A Coding Implementation to Compress and Benchmark Instruction-Tuned LLMs with FP8, GPTQ, and SmoothQuant Quantization using llmcompressor

In this tutorial, we discover how to apply post-training quantization to an instruction-tuned language mannequin using llmcompressor. We begin with an FP16 baseline and then examine a number of compression methods, together with FP8 dynamic quantization, GPTQ W4A16, and SmoothQuant with GPTQ W8A8. Along the way in which, we benchmark every mannequin variant for disk measurement, technology latency, throughput, perplexity, and output high quality. We additionally put together a reusable calibration dataset, save compressed mannequin artifacts, and examine how every recipe adjustments sensible inference habits. By the tip, we get a sensible understanding of how totally different quantization strategies have an effect on mannequin effectivity, deployment readiness, and efficiency trade-offs. [Codes with Notebook]

Copy Code

import subprocess, sys
def pip(*pkgs):
   subprocess.check_call([sys.executable, "-m", "pip", "install", "-q", *pkgs])
pip("llmcompressor", "compressed-tensors",
   "transformers>=4.45", "speed up", "datasets")
import os, gc, time, json, math
from pathlib import Path
import torch
from transformers import AutoModelForCausalLM, AutoTokenizer
from datasets import load_dataset
assert torch.cuda.is_available(), 
   "Enable a GPU: Runtime > Change runtime kind > T4 GPU"
print("GPU:", torch.cuda.get_device_name(0),
     "| CUDA:", torch.model.cuda,
     "| torch:", torch.__version__)
MODEL_ID = "Qwen/Qwen2.5-0.5B-Instruct"
WORKDIR = Path("/content material/quant_lab"); WORKDIR.mkdir(exist_ok=True)
os.chdir(WORKDIR)
def free_mem():
   gc.acquire(); torch.cuda.empty_cache()
def dir_size_gb(path):
   complete = 0
   for root, _, recordsdata in os.stroll(path):
       for f in recordsdata:
           complete += os.path.getsize(os.path.be a part of(root, f))
   return complete / 1e9
def time_generation(mannequin, tok, immediate, max_new_tokens=64):
   """Greedy decode; reviews latency & tokens/sec after a quick warmup."""

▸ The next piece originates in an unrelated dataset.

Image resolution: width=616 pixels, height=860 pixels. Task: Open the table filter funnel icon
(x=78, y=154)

   inputs = tok(immediate, return_tensors="pt").to(mannequin.machine)
   _ = mannequin.generate(**inputs, max_new_tokens=4, do_sample=False)
   torch.cuda.synchronize()
   t0 = time.time()
   out = mannequin.generate(**inputs, max_new_tokens=max_new_tokens,
                        do_sample=False, pad_token_id=tok.eos_token_id)

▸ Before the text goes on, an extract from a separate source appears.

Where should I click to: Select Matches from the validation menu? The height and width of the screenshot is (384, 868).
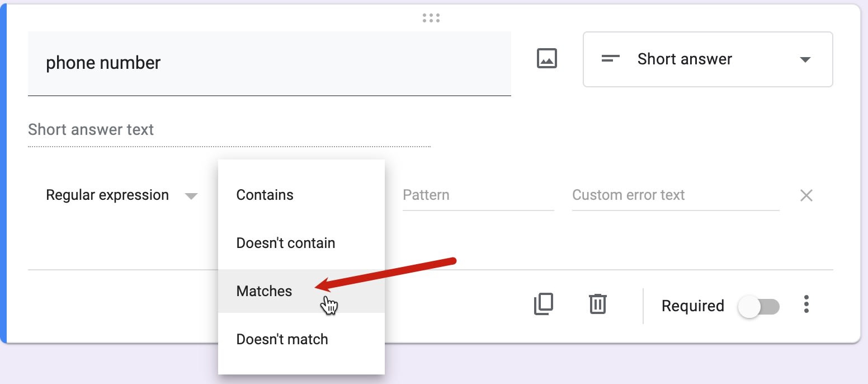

   torch.cuda.synchronize()
   dt = time.time() - t0
   new_ids = out[0][inputs["input_ids"].form[1]:]
   return tok.decode(new_ids, skip_special_tokens=True), dt, max_new_tokens/dt
@torch.no_grad()
def wikitext_ppl(mannequin, tok, seq_len=512, max_chunks=20, stride=512):
   """Light WikiText-2 perplexity probe (quick, indicative)."""
   ds = load_dataset("wikitext", "wikitext-2-raw-v1", break up="take a look at")

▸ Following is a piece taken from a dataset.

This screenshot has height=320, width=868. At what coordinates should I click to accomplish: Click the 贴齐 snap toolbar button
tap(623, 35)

   textual content = "nn".be a part of(t for t in ds["text"][:400] if t.strip())
   enc = tok(textual content, return_tensors="pt").input_ids.to(mannequin.machine)
   nll_sum, tok_count = 0.0, 0
   for start in vary(0, enc.measurement(1) - seq_len, stride):
       chunk = enc[:, begin:begin+seq_len]
       out = mannequin(chunk, labels=chunk)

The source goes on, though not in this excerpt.